- **INPUT MATERIAL**
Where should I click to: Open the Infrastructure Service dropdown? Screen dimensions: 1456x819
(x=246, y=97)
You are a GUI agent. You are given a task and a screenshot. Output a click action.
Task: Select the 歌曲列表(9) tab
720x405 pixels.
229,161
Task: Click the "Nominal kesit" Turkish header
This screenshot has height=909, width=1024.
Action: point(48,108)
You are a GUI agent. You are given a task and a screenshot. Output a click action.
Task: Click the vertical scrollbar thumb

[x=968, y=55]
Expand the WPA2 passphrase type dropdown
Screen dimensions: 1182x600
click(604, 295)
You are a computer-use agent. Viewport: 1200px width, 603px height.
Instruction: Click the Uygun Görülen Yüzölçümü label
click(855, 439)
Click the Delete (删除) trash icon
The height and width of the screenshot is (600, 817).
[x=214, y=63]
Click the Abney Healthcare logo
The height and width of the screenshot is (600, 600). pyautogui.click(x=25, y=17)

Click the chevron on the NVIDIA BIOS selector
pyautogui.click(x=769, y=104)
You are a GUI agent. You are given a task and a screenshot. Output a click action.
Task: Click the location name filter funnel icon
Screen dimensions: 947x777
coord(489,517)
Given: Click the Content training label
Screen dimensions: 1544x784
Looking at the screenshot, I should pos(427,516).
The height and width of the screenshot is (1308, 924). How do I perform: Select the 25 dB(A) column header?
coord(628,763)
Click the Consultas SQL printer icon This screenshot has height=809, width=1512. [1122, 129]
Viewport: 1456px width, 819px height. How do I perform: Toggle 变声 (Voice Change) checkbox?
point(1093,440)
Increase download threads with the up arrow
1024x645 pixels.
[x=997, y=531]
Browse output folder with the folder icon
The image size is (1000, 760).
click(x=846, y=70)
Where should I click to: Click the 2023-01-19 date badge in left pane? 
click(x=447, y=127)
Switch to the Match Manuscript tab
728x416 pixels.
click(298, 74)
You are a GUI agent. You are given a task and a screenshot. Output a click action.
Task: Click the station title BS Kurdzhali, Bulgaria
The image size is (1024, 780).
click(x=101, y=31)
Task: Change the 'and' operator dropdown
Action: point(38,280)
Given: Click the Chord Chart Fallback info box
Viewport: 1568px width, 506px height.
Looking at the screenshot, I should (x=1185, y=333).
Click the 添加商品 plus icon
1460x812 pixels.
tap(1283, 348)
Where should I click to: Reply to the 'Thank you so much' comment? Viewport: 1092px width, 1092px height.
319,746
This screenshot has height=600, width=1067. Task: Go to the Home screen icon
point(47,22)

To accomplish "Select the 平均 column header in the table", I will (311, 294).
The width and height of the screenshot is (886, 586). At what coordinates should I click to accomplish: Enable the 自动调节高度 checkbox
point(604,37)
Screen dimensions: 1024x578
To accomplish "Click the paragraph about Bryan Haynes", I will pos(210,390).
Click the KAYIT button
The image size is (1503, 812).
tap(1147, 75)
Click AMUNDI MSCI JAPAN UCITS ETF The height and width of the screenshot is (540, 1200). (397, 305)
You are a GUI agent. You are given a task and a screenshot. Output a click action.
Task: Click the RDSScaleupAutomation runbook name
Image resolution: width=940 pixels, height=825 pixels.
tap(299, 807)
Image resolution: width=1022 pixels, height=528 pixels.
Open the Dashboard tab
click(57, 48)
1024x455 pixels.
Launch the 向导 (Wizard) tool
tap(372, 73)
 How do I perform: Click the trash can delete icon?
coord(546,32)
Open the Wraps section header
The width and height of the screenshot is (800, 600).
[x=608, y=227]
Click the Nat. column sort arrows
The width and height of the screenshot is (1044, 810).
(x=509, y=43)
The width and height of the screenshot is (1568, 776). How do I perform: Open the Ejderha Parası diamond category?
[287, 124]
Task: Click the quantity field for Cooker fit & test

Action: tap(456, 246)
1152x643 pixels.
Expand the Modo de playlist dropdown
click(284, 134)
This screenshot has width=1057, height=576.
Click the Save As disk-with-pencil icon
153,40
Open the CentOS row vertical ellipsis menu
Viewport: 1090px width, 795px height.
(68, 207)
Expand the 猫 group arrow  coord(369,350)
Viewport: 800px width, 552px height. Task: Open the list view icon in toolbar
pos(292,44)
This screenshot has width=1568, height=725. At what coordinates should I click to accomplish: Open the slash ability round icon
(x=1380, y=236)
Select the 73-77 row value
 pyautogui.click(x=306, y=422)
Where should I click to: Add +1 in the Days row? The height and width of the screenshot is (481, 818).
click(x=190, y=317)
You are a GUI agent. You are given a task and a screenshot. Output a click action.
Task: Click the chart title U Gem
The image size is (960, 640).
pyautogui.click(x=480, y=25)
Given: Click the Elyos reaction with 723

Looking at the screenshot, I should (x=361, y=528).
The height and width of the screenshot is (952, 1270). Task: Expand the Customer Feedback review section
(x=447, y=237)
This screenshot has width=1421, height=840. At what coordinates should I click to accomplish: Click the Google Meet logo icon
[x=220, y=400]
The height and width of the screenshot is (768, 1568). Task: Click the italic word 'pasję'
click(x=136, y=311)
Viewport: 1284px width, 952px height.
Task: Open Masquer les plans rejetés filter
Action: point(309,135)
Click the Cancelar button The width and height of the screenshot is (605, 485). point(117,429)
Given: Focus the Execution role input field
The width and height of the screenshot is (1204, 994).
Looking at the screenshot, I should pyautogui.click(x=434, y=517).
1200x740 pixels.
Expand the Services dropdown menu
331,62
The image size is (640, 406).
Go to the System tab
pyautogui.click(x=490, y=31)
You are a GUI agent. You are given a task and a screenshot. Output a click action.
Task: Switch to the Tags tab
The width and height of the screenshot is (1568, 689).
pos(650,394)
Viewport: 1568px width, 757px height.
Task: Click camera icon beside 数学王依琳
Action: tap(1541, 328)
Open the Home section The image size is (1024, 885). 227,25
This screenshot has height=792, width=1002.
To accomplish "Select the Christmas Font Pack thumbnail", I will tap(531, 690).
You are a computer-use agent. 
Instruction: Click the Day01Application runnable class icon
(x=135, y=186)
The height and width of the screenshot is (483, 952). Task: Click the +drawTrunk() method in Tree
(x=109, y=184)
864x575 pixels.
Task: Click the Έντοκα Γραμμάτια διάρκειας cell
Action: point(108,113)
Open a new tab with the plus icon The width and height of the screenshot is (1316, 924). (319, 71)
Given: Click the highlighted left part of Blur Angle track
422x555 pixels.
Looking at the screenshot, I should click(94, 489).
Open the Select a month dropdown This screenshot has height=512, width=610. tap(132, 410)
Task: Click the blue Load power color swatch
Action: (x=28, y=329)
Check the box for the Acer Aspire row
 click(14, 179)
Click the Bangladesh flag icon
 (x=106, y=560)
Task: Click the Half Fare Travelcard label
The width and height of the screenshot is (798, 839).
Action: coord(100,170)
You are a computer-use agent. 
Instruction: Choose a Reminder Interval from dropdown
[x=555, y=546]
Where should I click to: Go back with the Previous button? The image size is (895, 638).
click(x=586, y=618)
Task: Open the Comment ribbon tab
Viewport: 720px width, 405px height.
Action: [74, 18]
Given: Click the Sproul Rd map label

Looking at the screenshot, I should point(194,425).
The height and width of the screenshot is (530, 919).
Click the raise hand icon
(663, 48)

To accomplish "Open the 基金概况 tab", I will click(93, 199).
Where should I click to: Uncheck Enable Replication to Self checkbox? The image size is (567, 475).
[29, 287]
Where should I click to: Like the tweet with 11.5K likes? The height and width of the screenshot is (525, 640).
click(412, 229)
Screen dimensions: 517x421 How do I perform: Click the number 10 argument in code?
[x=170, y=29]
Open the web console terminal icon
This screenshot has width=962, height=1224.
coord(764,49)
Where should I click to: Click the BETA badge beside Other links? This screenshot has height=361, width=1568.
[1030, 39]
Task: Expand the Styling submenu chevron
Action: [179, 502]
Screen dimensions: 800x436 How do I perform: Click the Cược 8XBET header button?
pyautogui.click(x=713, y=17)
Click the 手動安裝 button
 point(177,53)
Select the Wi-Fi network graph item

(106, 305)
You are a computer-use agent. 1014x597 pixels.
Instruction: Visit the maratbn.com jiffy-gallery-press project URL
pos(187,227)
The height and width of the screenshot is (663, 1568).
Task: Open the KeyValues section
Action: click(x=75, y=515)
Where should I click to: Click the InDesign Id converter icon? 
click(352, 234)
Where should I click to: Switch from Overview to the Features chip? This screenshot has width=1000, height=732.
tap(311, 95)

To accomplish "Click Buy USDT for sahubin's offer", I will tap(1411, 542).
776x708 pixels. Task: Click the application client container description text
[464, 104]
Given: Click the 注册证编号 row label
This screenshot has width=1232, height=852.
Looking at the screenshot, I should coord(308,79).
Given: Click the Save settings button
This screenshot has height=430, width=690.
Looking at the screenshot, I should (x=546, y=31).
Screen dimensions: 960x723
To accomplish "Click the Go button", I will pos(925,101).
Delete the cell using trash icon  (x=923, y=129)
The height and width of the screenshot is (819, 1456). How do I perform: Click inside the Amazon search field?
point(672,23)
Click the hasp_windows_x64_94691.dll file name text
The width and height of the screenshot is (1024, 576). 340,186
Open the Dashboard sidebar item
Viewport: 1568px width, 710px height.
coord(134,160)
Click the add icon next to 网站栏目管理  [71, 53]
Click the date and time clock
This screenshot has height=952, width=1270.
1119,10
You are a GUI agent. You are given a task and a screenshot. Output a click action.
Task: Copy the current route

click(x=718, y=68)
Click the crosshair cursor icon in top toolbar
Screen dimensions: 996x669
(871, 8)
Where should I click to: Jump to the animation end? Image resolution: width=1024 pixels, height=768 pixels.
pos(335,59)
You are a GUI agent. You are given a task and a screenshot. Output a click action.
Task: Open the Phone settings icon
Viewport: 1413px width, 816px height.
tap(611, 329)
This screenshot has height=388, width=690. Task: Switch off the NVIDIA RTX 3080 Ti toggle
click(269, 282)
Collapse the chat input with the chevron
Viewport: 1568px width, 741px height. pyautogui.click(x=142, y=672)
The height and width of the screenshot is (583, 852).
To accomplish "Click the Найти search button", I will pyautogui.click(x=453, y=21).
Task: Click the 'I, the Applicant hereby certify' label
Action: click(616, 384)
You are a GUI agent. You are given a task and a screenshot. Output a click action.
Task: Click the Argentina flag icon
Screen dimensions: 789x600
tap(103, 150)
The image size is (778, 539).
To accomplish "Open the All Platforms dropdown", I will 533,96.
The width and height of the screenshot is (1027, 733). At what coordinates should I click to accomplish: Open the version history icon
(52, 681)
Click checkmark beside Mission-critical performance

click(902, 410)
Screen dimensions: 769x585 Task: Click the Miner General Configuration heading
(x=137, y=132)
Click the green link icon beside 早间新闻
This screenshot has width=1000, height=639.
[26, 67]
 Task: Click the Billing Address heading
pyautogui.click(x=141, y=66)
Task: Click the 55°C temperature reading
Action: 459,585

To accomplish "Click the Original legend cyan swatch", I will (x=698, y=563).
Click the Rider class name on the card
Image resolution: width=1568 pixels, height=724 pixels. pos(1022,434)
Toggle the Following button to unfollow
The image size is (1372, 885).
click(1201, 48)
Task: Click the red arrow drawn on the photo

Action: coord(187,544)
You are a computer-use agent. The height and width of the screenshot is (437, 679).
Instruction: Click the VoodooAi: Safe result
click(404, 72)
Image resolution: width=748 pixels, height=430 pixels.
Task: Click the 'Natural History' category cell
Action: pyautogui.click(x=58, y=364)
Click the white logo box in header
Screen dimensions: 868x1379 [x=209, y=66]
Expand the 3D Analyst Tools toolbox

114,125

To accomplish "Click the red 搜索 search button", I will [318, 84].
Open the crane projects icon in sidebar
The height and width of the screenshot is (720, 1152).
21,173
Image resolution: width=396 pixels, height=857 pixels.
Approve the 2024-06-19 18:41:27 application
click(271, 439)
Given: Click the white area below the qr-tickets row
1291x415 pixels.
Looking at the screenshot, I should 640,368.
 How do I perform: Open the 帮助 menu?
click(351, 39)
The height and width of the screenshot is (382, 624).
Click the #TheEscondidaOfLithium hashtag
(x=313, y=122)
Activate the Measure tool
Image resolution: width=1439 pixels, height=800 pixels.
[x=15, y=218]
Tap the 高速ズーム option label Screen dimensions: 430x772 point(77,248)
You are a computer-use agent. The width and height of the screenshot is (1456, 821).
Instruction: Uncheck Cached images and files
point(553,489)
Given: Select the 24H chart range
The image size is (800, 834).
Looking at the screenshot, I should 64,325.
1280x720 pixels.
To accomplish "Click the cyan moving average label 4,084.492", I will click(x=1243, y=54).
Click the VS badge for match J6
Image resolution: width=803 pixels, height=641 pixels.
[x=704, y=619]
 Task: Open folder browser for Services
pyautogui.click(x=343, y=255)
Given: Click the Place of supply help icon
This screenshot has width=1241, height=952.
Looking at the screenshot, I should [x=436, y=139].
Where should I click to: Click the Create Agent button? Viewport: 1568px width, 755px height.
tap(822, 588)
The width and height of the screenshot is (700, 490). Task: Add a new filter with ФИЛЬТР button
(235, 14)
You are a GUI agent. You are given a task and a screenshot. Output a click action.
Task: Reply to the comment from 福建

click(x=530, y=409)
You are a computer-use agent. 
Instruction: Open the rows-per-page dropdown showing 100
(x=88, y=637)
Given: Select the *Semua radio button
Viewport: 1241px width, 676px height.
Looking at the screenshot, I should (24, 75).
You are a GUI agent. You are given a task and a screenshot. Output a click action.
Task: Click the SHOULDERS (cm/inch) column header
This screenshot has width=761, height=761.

- **REQUIREMENT**
Filter the data down to the lines that contain the string "settings", and copy them.

- **RESULT OF THE TASK**
Given: Click the Save settings button
Task: Open the Phone settings icon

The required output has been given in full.